# Feature Engineering

In [19]:
import warnings
import numpy as np
import lightgbm as lgbm
from process_functions import train_test_loader

warnings.filterwarnings('ignore')

In [20]:
train_features, train_target, test_features, test_target = train_test_loader('../Data/Feature_Engineering')

print("Training Size = {}".format(train_features.shape))
print("Testing Size = {}".format(test_features.shape))

print("No. of positive in training = {}".format(train_target.sum()[0]))
print("No. of positive in testing = {}".format(test_target.sum()[0]))
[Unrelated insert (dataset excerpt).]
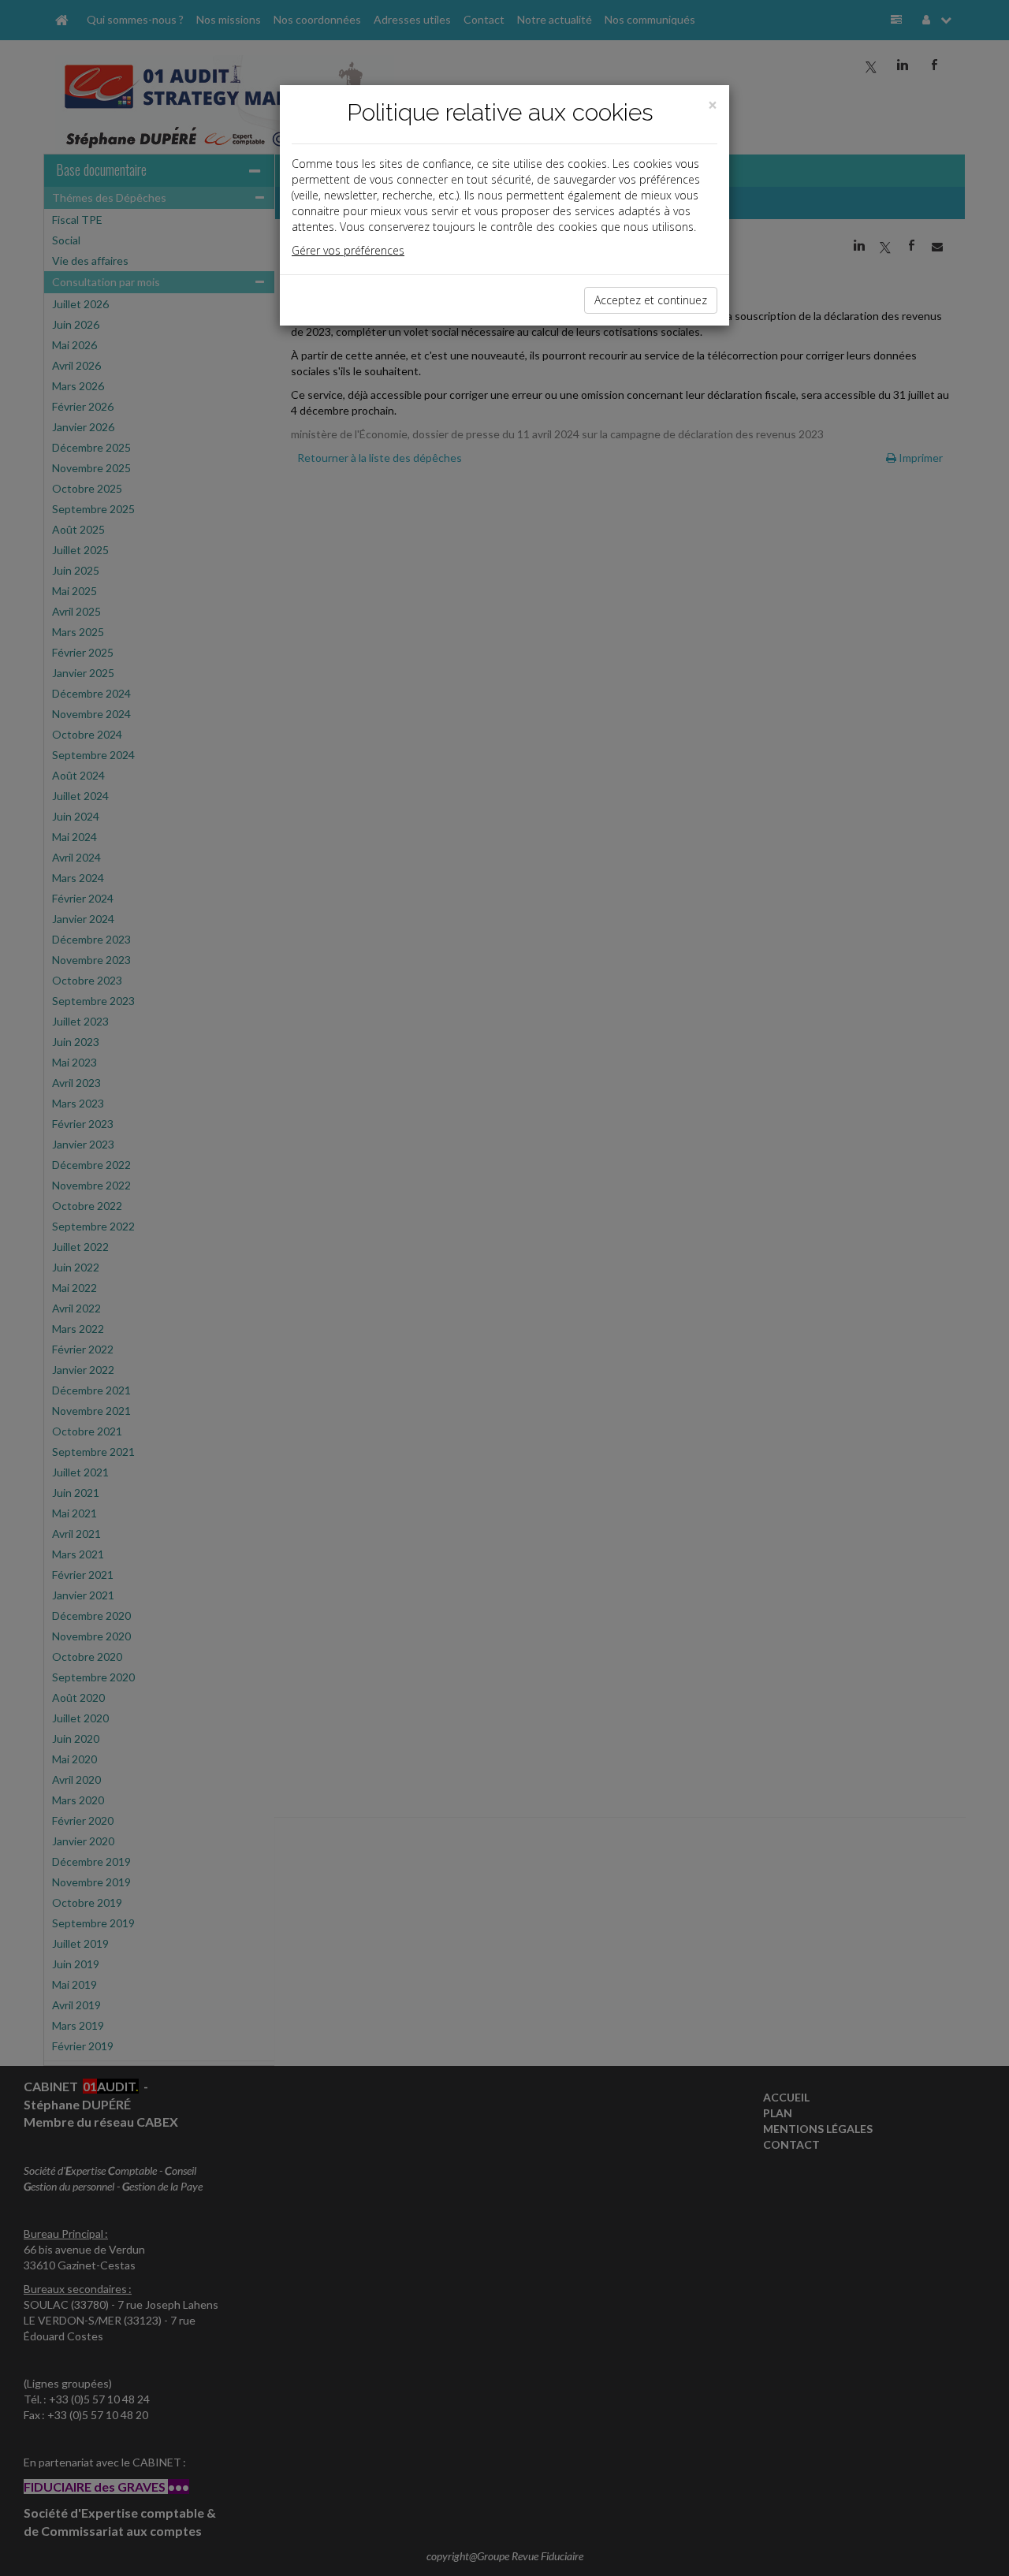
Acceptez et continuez (650, 299)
Training Size = (140000, 200)
Testing Size = (60000, 200)
No. of positive in training = 13964
No. of positive in testing = 6134


### Preparing LightGBM data

In [21]:
train_lgbm = lgbm.Dataset(data=train_features, label=train_target)
test_lgbm = train_lgbm.create_valid(data=test_features, label=test_target)

### Training Model

In [None]:
lgbm_parameter = {
    'num_leaves' : 3,
    'min_data_in_leaf' : 20,
    'max_depth' : 16,
    'bagging_fraction' : 0.4,
    'bagging_freq' : 5,
    'feature_fraction' : 0.1,
    'learning_rate' : 0.01,
    'boosting' : 'gbdt',
    'random_state' : 0,
    'num_boost_round' : 100000,
    'objective' : 'binary',
    'num_threads' : 3,
    'boosting_from_average' : True,
    'metric' : 'auc',
}

bst = lgbm.train(lgbm_parameter, train_set=train_lgbm, valid_sets=[train_lgbm, test_lgbm], \
                 verbose_eval=10000, early_stopping_rounds=10000)

# cv_model = lgbm.cv(lgbm_parameter, train_set=cv_data, num_boost_round=100, nfold=10)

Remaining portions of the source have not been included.